● EXERCISE AIM: Gather, from the data below, each line in which the word "computer" occurs.

● DATA IN THIS EXERCISE:

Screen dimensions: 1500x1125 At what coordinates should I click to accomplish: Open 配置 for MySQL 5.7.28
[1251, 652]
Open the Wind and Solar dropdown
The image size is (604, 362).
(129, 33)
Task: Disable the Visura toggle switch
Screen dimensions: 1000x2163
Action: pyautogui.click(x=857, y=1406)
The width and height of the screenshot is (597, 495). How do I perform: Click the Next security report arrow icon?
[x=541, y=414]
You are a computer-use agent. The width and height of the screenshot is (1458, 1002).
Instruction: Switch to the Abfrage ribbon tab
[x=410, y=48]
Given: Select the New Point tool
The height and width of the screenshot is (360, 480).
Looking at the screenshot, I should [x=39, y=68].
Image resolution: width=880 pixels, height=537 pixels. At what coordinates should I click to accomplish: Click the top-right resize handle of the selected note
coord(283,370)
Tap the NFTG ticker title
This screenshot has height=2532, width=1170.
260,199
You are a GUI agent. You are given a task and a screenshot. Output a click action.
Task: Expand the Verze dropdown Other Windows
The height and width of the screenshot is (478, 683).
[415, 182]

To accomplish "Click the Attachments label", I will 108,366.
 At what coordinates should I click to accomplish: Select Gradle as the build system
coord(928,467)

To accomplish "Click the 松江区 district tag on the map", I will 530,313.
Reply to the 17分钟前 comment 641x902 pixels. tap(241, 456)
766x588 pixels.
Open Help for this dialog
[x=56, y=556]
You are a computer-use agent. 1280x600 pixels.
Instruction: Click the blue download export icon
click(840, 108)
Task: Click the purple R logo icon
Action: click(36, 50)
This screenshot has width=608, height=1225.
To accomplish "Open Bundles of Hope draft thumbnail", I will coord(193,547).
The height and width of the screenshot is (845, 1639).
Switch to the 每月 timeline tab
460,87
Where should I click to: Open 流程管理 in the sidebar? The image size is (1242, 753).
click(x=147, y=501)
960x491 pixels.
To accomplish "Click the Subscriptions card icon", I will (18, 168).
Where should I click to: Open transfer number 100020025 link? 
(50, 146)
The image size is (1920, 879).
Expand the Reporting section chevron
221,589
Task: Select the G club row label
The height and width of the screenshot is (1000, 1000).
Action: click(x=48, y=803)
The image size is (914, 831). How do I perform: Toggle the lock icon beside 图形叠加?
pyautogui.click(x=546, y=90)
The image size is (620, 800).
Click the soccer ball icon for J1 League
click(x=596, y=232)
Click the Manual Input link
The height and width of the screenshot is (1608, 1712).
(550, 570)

● EXERCISE RESPONSE:
You are a computer-use agent. The width and height of the screenshot is (1458, 1002).
You are a computer-use agent. 1280x600 pixels.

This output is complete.